一种具有抗辐射加固结构的低功耗晶体管器件,其特征在于,包括衬底,位于衬底之上的埋氧层,位于所述埋氧层之上的体硅层,位于所述体硅层之中、两侧的源区和漏区,位于体硅层之上的栅氧化层,位于所述栅氧化层之上的栅极叠层结构,所述栅极叠层结构自下而上依次为下极板金属层/铁电层/上极板金属层,或者自下而上依次为铁电层/上极板金属层。本发明晶体管器件通过在栅氧化层上制作栅极叠层结构,实现沟道电势大于外部栅极电压,突破热力学限制下的60mV/dec的亚阈值摆幅,降低工作电压从而降低器件的功耗,同时通过多次分步离子注入,获得与体硅层具有相同厚度的源漏结深,使源漏结与底部的埋氧层接触,提高了器件的抗单粒子辐照能力。

Description

具有抗辐射加固结构的低功耗晶体管器件及其制备方法
技术领域
本发明涉及电子器件技术,属于空间环境效应、核科学与低功耗电路应用技术领域,更具体地,涉及一种具有抗辐射加固结构的低功耗晶体管器件及其制备方法。
背景技术
空间带电辐射粒子主要包括重离子、电子、质子及X射线等。这些带电粒子与晶体管器件发生相互作用,产生电离辐射效应、单粒子效应和位移辐射效应等。传统的对于器件的抗辐照加固方式通常是采用抗辐照涂层或者采用SOI技术,其中,SOI分为全耗尽型SOI和部分耗尽型SOI(PDSOI),对于部分耗尽型SOI,其存在浮体效应,从而导致寄生二极管放大效应,增加敏感存储节点收集辐射电荷的能力。采用Body Ties结构可以减小寄生二极管效应,但会增加芯片面积。对于全耗尽型SOI,其可以减小敏感存储节点收集辐射电荷的能力,但其对于顶层硅层厚度有较高的要求,工艺上实现难度成本大。
同时,随着集成电路集成度的提高,功耗以及抗辐射性能成为限制其发展的主要问题,因此急需开发具有低功耗的抗辐射晶体管器件。
发明内容
本发明的目的在于,针对背景技术存在的缺陷,提出一种具有抗辐射加固结构的低功耗晶体管器件及其制备方法。
为实现上述目的,本发明采用的技术方案如下:
一种具有抗辐射加固结构的低功耗晶体管器件,包括衬底101,位于衬底101之上的埋氧层102,位于所述埋氧层102之上的体硅层103,位于所述体硅层103之中、两侧的源区108a和漏区108b,位于体硅层103之上的栅氧化层104,位于所述栅氧化层104之上的栅极叠层结构,所述栅极叠层结构自下而上依次为下极板金属层109/铁电层110/上极板金属层111,或者自下而上依次为铁电层110/上极板金属层111;其中,所述下极板金属层109的材料为TiN,厚度为2~5nm;所述铁电层110的材料为掺杂HfO2,厚度为10~30nm;所述上极板金属层111的材料为TiN,厚度为2~5nm。
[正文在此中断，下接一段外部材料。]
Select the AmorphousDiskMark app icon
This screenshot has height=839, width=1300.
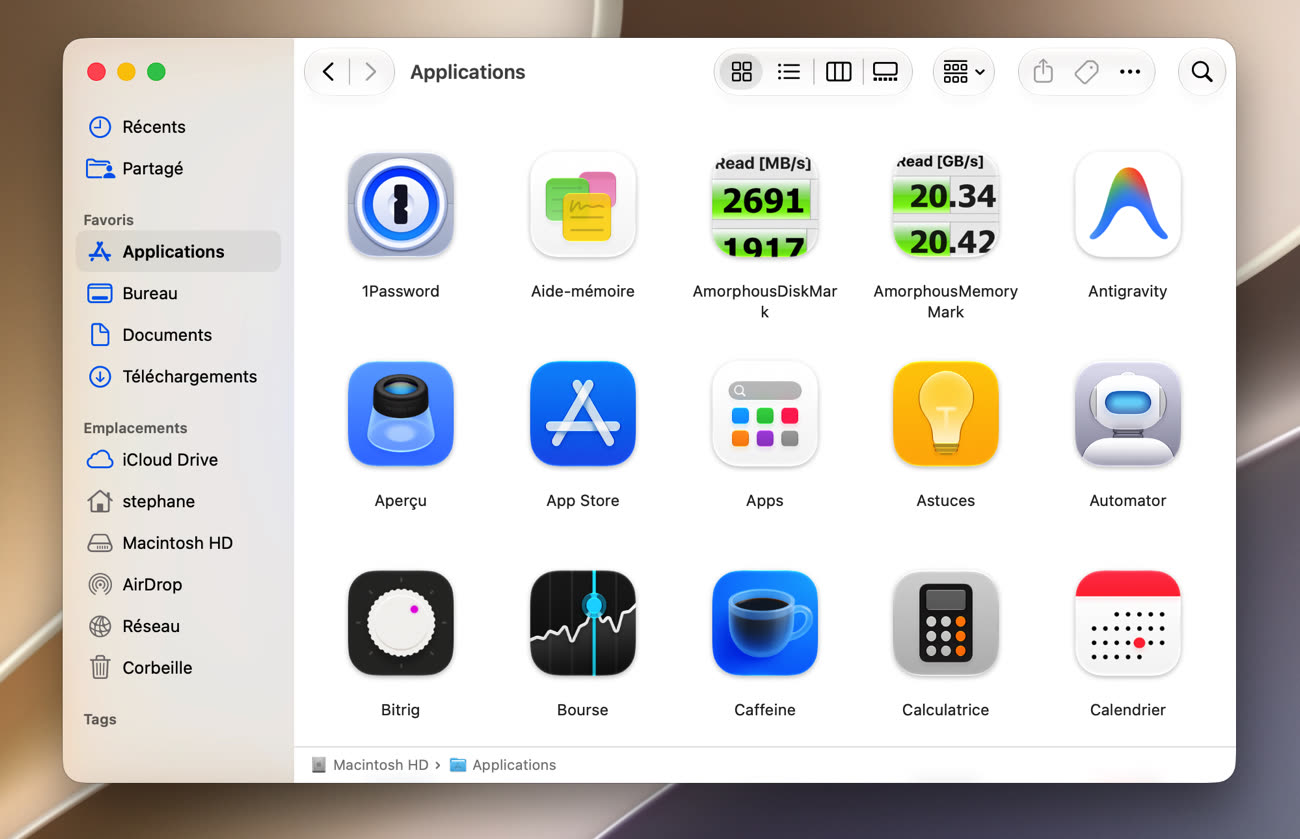coord(764,205)
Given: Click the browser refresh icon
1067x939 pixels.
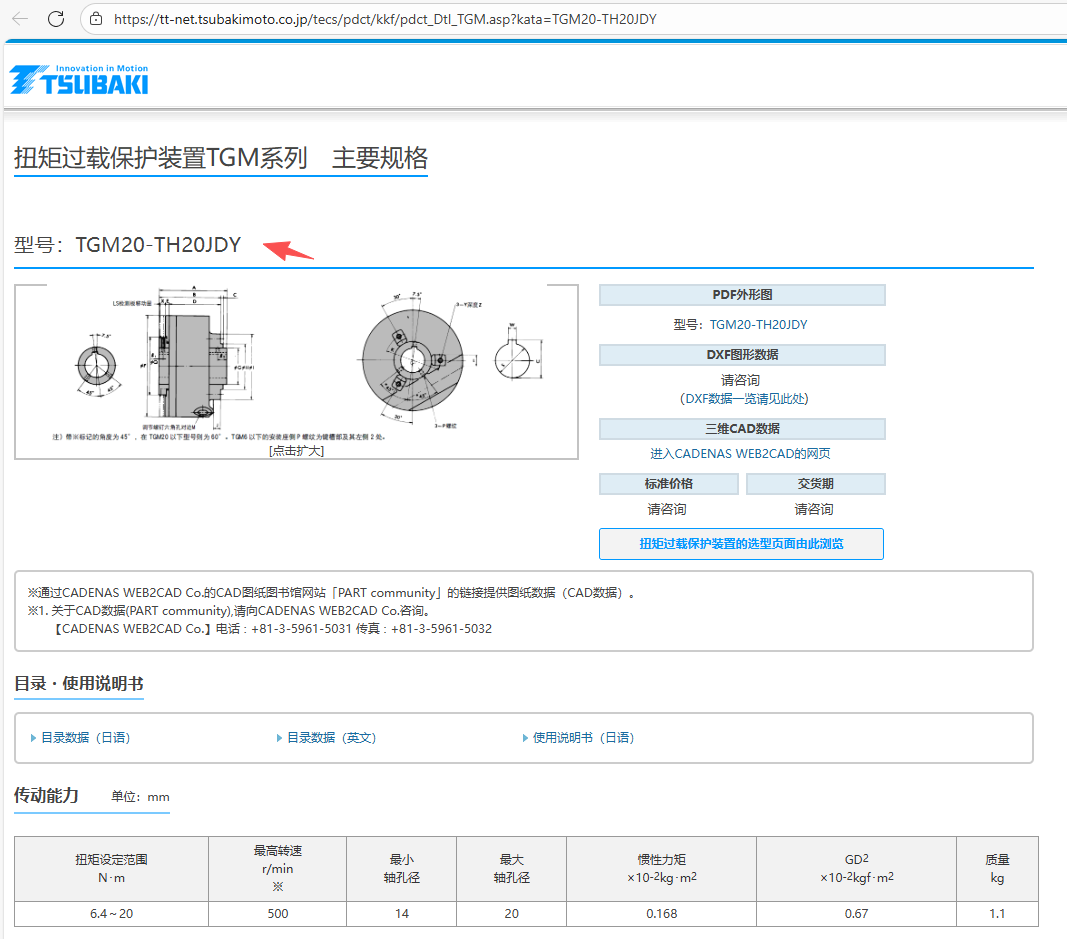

进一步地,所述掺杂HfO2可以为掺杂Si的HfO2,具体为Hf0.5Si0.5O2,其中Hf:Si=1:1,在该组分下,掺杂HfO2具有良好的铁电性;所述掺杂HfO2还可以为掺杂Zr的HfO2,具体为Hf0.7Zr0.3O2,其中Hf:Zr=7:3,在该组分下,掺杂HfO2具有良好的铁电性。
进一步地,所述铁电层厚度和栅氧层厚度之比小于4。
优选地,所述铁电层厚度和栅氧层厚度之比等于2。
其中,所述衬底101为Si;埋氧层102为SiO2;体硅层103为Si;栅氧层104为低K介质SiO2、抗辐照的SiO2/Al2O3或者高K栅介质HfO2,厚度为1~10nm。
进一步地,所述源区108a和漏区108b是通过对体硅层103进行多次离子注入形成的,所述源区108a和漏区108b的厚度与体硅层103的厚度相同,即与埋氧层102接触。
进一步地,所述具有抗辐射加固结构的低功耗晶体管器件采用SOI衬底,通过对体硅层103进行多次离子注入形成晶体管深结源区108a和漏区108b,使源区108a、漏区108b均与埋氧层102接触。其中,体硅层103的厚度为50~200nm,虽然不是超薄的硅层(5~10nm),但是通过本发明中的源漏区多次离子注入,形成和SOI衬底的埋氧层102相接触的深结源区108a和漏区108b,使得其可等效全耗尽SOI,减小了浮体效应,抑制寄生二极管放大效应,进一步减小敏感存储节点收集辐射电荷的能力。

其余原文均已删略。